Der frischgebackene Champions League-Finalist schonte zwar Nina Mittelham, war aber auch so stark genug besetzt, um einen lockeren Sonntagsspaziergang zu haben. Es war in der Tat ein Trainingsspiel mit Wettkampfcharakter für die Hauptstädterinnen, die 85 Minuten inklusive Pause, netto also gerade 70 Minuten, beschäftigt waren.

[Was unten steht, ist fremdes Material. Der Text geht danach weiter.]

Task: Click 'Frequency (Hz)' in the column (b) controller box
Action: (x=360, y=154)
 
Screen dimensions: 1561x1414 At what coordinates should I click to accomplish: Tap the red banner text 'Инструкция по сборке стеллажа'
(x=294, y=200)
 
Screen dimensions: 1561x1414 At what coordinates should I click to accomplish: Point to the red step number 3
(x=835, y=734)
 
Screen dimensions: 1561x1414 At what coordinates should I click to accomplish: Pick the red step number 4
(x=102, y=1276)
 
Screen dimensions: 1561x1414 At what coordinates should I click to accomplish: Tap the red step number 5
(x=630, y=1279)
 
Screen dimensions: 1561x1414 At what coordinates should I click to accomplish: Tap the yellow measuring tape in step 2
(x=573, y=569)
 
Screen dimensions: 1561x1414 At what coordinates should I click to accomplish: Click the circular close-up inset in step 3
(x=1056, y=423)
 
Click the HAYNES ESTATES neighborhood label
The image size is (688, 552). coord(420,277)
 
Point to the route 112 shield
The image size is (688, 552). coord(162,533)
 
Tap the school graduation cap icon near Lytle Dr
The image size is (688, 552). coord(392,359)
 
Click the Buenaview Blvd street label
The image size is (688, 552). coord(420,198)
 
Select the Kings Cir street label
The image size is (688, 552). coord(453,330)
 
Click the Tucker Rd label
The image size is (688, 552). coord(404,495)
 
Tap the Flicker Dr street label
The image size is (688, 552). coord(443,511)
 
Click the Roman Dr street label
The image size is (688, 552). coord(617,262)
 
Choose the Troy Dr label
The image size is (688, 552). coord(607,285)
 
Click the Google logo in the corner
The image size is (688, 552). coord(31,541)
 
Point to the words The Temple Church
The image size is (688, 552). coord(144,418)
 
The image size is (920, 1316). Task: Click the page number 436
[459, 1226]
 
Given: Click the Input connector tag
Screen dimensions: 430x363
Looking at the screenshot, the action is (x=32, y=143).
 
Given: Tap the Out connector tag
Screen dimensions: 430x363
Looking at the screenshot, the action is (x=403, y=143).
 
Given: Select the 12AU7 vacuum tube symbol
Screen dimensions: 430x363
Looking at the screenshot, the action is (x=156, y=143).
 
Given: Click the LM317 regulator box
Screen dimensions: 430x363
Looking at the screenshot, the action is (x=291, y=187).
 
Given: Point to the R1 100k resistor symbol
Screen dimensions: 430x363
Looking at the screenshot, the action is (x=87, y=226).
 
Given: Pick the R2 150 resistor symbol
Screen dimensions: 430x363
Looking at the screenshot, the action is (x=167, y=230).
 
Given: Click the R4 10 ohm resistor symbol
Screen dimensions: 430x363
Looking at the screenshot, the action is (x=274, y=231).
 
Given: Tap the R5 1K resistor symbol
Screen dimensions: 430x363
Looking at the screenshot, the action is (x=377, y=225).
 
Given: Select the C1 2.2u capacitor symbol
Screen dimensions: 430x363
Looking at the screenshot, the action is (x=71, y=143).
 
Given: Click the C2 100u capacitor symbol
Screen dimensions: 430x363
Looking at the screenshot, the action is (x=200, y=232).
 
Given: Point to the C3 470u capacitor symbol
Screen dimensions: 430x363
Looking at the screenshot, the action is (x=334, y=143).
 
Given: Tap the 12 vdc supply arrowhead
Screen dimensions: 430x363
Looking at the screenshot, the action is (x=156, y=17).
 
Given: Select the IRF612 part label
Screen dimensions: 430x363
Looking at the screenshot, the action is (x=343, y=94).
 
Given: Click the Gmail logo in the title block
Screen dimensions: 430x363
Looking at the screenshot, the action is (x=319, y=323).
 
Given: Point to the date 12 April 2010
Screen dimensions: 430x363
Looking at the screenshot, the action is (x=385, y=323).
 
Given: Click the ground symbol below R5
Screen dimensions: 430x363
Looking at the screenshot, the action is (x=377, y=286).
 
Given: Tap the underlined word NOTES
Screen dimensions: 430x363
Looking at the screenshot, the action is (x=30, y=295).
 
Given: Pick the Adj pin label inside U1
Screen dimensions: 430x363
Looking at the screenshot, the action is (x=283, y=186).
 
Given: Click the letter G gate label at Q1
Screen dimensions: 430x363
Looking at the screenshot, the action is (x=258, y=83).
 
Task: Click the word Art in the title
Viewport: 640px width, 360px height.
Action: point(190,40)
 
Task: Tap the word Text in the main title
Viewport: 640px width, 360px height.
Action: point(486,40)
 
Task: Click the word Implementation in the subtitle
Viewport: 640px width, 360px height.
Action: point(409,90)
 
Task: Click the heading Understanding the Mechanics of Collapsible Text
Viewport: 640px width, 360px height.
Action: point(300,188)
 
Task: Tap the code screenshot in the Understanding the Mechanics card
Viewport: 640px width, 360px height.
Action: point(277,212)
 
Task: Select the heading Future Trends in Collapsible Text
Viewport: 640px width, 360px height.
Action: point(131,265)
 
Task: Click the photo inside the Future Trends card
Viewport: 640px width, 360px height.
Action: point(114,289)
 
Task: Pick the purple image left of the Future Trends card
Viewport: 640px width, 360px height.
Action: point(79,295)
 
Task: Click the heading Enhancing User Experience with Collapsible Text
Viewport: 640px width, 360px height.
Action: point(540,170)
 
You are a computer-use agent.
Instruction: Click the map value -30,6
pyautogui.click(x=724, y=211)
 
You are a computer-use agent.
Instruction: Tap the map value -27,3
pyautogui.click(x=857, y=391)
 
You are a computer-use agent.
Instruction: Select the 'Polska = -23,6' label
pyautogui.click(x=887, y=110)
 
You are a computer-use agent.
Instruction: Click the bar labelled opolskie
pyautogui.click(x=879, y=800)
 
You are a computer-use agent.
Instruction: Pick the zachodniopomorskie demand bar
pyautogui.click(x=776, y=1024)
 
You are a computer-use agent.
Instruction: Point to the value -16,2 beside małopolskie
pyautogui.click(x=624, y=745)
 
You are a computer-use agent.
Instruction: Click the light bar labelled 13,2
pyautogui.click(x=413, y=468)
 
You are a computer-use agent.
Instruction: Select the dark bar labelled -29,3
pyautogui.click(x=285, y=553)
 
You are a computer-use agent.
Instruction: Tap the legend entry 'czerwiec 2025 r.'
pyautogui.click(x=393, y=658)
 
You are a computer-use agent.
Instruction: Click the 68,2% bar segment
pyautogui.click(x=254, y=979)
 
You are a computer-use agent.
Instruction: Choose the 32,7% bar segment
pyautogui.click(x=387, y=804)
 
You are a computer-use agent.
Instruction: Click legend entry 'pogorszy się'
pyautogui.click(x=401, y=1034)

Einzig das letzte Match des Tages zwischen Jessica Göbel und Karolina Mynarova war eng und umkämpft. Beim 11:6, 7:11, 12:14, 11:9 triumphierte am Ende die ganze Routine der 40-jährigen Ex-DTTB-Nationalspielerin. Ansonsten konnten die Tischtennisfrauen aus Bingen nur noch einen weiteren Satzgewinn verbuchen. Dieser blieb der stets kampfstarken Katerina Tomanovska vorbehalten, die gegen die Taiwanerin Cheng Hsien-Tzu, die zu ihrem zweiten Rückrunden-Einsatz im Dress des ttc eastside kam, den zweiten Durchgang gewinnen konnte, im weiteren Verlauf des Matchs jedoch ohne Chance blieb.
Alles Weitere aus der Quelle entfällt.